'''

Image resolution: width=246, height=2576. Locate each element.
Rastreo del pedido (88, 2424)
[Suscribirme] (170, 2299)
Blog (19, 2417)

'''
'''

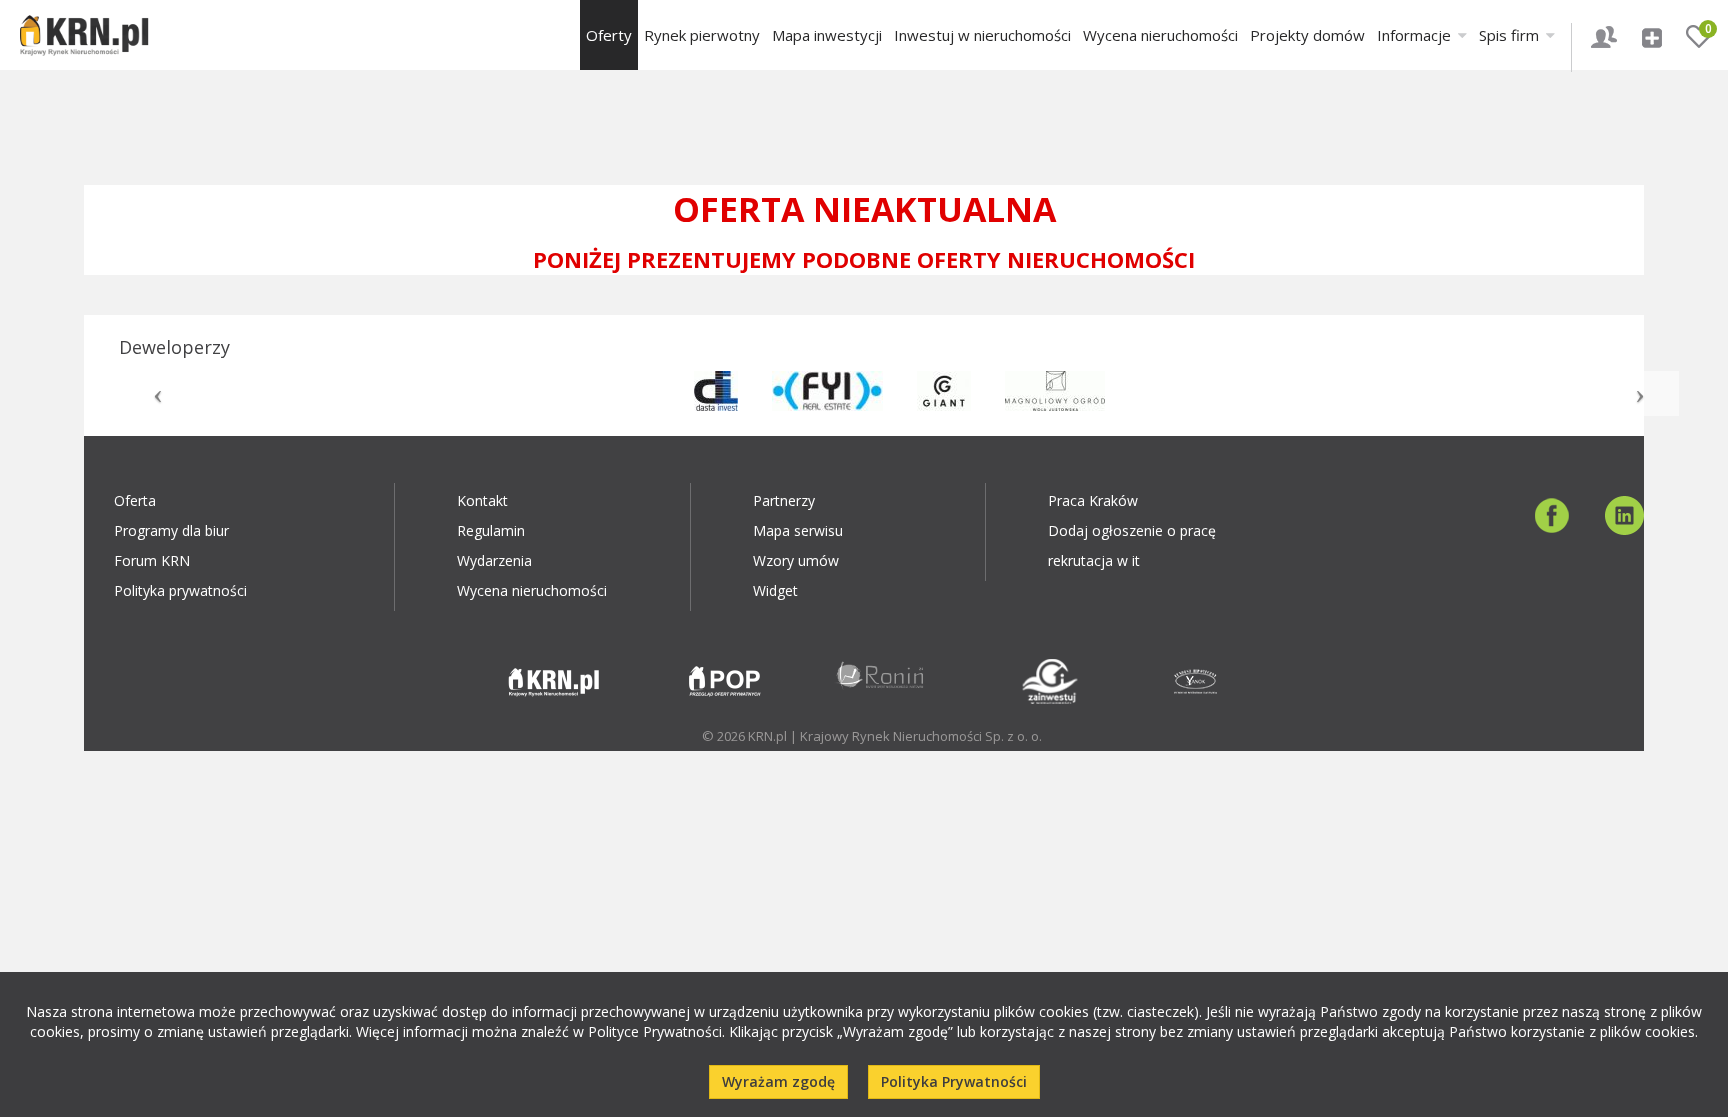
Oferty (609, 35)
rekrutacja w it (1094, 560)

'''

**BRIEF**
Could you write out, exactly as they stand, only the lines above that begin at the line with "Image resolution: width=246, height=2576." and stop after the line with "Blog (19, 2417)"?

**SOLUTION TO THE EXERCISE**
Image resolution: width=246, height=2576. Locate each element.
Rastreo del pedido (88, 2424)
[Suscribirme] (170, 2299)
Blog (19, 2417)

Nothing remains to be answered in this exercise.